4.04.2007

Dad-Snorting edition

  • First off, Keith Richards ground up his dad's ashes with a little cocaine and snorted him. Oh, Keith. You cad.
  • Oops. A hilarious construction accident.
  • Classic Python. Oh, the argument sketch. "Wait a minute! It's a fair cop!"
  • Buy KITT. Costs significantly cheaper than the Chicago Cubs.
  • Speaking of the Cubs, near the end of this fairly banal piece about new Tribune owner Sam Zell, there's a quote that kind of worries me.
    On the issue of the sale of the Chicago Cubs, Zell confirmed that he may seek to sell Wrigley Field separately. He acknowledged that Wrigley, because of its landmark status, is a tricky, single-use piece of property.
That's scary... a Cubs without WGN TV, Pat & Ron, or Wrigley Field? That's hard to imagine, and even harder to stomach.
A few thoughts on college sports, since Florida beat Ohio State for the national basketball championship just as they beat Ohio State for the national football championship. Some pundits are bemoaning that such a repeat performance means that the tournament's unpredictability has been lost. I wouldn't say that, necessarily. After all, the tournament has always at least been a little predictable. No team from a small non-power conference will win the championship. In fact, they'll be treated as giant-killers if they even make the Final Four. Alas, despite all the parity talk of sportswriters the last few years over the rise of the MVC, Big West, and WCC, among others, the dominance of power programs has never been stronger in the two major college sports. George Mason is the increasingly rare exception, not the rule.
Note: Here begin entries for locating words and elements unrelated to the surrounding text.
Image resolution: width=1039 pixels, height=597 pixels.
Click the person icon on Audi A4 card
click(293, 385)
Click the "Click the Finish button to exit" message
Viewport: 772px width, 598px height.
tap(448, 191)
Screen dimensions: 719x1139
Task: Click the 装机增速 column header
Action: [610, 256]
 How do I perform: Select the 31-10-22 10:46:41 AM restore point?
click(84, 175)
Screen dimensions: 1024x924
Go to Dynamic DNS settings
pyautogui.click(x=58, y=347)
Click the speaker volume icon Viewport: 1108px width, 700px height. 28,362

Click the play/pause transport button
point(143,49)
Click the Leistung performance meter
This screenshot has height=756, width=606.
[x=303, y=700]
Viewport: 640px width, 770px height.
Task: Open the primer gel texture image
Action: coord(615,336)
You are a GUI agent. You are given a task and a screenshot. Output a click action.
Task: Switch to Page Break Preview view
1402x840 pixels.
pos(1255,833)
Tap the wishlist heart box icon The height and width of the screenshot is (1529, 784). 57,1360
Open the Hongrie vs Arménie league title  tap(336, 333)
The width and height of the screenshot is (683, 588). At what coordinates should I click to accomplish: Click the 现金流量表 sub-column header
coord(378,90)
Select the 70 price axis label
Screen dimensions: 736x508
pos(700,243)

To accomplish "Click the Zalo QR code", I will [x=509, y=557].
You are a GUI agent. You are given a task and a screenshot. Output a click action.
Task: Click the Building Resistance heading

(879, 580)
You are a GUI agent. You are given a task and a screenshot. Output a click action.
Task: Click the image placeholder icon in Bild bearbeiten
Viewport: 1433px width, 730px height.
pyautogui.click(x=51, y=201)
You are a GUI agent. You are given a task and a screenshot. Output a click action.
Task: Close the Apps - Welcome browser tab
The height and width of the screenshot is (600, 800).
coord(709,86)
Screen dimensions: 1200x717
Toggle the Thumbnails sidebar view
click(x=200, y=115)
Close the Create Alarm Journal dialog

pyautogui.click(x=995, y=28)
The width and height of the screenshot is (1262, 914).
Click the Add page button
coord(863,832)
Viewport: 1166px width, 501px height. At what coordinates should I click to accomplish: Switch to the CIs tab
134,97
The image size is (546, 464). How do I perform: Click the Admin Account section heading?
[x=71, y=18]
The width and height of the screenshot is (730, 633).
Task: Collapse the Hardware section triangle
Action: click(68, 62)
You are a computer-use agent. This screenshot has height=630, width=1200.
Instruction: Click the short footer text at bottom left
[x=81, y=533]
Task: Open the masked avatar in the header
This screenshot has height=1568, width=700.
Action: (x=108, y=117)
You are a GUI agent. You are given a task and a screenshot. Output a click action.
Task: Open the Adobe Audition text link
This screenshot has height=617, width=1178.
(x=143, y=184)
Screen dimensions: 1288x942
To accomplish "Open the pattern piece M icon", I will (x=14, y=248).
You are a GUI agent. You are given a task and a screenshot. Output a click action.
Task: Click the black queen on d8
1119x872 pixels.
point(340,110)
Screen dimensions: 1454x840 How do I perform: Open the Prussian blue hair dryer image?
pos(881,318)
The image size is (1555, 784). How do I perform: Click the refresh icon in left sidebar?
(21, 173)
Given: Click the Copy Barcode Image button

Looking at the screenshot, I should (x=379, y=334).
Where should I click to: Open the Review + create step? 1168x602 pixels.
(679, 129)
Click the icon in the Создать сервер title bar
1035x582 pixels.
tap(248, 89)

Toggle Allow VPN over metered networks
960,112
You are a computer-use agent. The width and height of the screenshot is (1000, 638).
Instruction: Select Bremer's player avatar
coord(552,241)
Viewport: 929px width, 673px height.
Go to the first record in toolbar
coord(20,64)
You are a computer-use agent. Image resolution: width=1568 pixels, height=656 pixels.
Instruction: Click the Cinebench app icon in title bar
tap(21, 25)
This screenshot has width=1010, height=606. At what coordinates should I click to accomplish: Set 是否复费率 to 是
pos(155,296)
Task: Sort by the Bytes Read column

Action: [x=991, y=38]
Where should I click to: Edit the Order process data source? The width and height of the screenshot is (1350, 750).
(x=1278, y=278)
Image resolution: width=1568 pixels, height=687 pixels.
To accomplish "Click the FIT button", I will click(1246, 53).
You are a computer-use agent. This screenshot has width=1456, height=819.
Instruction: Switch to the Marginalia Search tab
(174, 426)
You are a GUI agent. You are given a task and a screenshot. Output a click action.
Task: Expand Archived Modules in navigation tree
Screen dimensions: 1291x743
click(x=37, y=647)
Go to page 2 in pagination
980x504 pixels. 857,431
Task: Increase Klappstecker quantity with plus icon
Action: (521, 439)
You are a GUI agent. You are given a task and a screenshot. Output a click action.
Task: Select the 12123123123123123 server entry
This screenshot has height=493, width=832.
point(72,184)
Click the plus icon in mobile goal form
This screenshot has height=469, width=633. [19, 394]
Sure, it's great for the sponsors, great for fans of the big schools (Indiana included), great for the broadcasters, and great for the pocketbooks of those universities lucky enough to succeed in the cutthroat environment. The problem is that the losers are the players (essentially two- or three-year mercenaries being exploited before busting loose for the NBA or NFL), who never get the education they deserve, and all the universities who can't find success, particularly smaller Division I schools who have to pump cash into money-losing athletics departments. The NCAA's scholar-athlete tradition may still apply to, say, swimming and diving or wrestling. In football and basketball though, the presence of two dominant professional sports leagues, and the requirement that players go through at least one year of college first, has produced a high-stakes gambling operation whose goal is first and foremost the production of entertainment. The big secret of the "rise of the mid-major" is that they've risen not through any harder work or dedication than big programs, but through the same back-handed tactics that major programs use.

My suggestion is two-fold and ultimately an impossibly tough sell.

1.) NFL and NBA must get rid of college requirements, and create real minor leagues. This hopefully rids the college game of at least some of its crazy atmosphere of Greg Odens and Kevin Durants. That way, no one will plan on coming to college to be one-and-done, and the recruiting of such players will become way less important. They'll be going where the money is anyways.
2.) This one's the tough one: essentially convert all college sports into Division III, and destroy their quasi-independent status on campus. Here's a definition:
"Division III athletics features student-athletes who receive no financial aid related to their athletic ability and athletic departments are staffed and funded like any other department in the university. Division III athletics departments place special importance on the impact of athletics on the participants rather than on the spectators."
We've forgotten that these athletes must be students first, and that education should be the primary goal of a university. People claim that athletics raise a university's profile and raise booster cash. That's crap. So many schools have money-losing athletics programs that it's crazy, and the marketing (of Indiana hats, jerseys, oven mitts, etc.) wouldn't just stop because IU sports would be on a smaller level.

And why do we root for IU teams in the first place? Because they say INDIANA right there on the uniform. Those guys are our guys. One linguistic quirk of talking about sports teams is that us fans will use the plural subject "we" to describe the team. "We need to make the playoffs this year." "We should've signed Alfonso Soriano." "We gotta make those high percentage shots!" We appropriate the team into ourselves. And won't that be a lot easier knowing that the players are actually students like us, and not entertainment mercenaries?

The biggest problem with this plan is that it screws over the group of athletes too unqualified to make it into a university on academic and otherwise credit alone, but not good enough at their sport to play professionally. They won't get a chance to go to school, but maybe another better-qualified student from equally deprived conditions will take their spot? After all, how will we ever get the culture of "PLAY SPORTS TO SUCCEED" to change without, you know, actually changing it?